WHAT THE TASK ASKS: Restate the data below word for word. Skip any images it contains.

DATA SHOWN:
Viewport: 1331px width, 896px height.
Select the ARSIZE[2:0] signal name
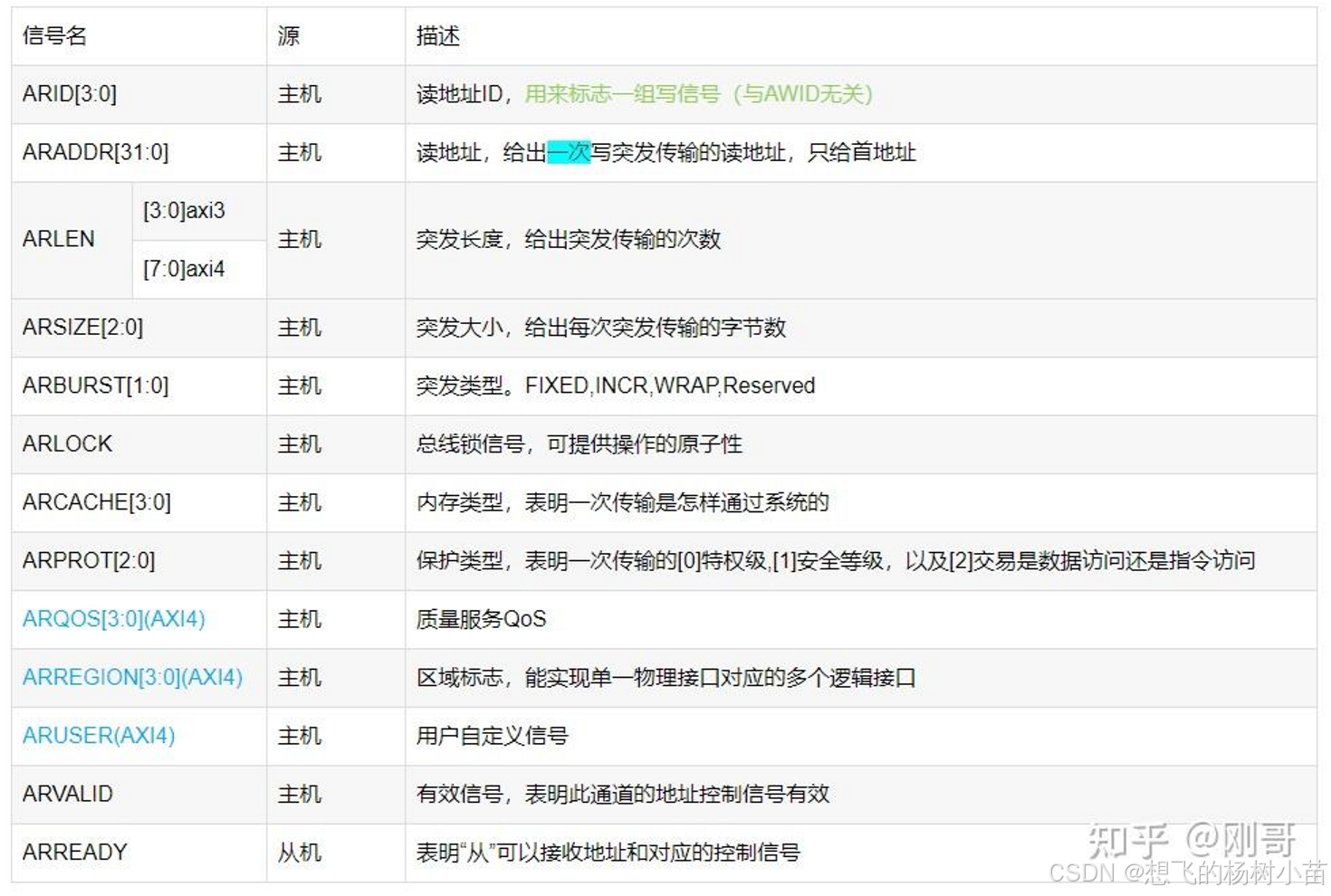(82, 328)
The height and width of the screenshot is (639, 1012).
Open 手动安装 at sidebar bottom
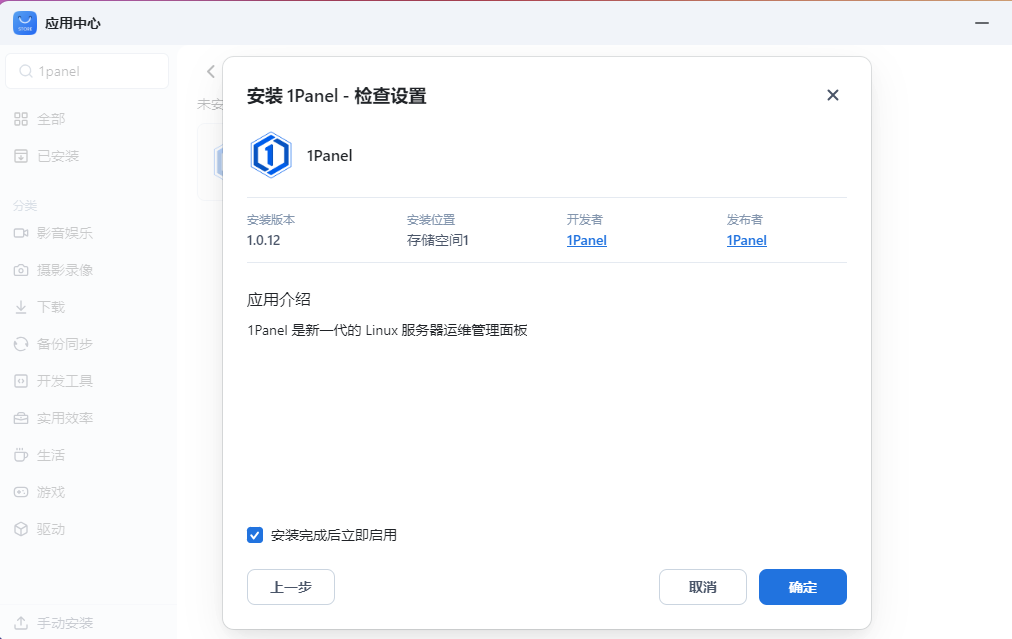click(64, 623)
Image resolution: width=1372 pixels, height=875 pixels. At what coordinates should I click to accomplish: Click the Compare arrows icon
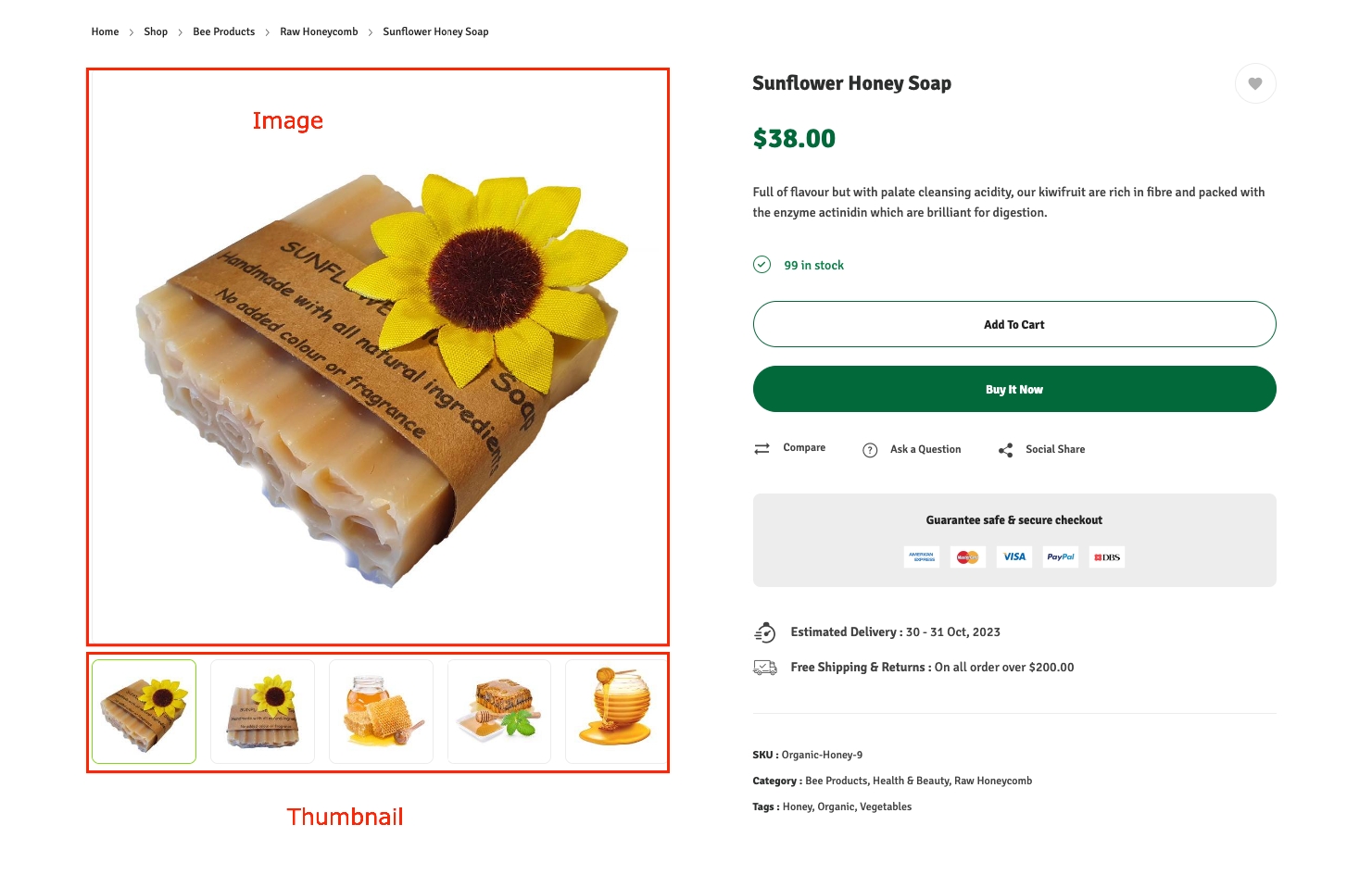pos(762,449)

EXERCISE OUTPUT:
Viewport: 1331px width, 896px height.
Select the ARSIZE[2:0] signal name
(82, 328)
The height and width of the screenshot is (639, 1012).
Open 手动安装 at sidebar bottom
click(64, 623)
Image resolution: width=1372 pixels, height=875 pixels. At what coordinates should I click to accomplish: Click the Compare arrows icon
pos(762,449)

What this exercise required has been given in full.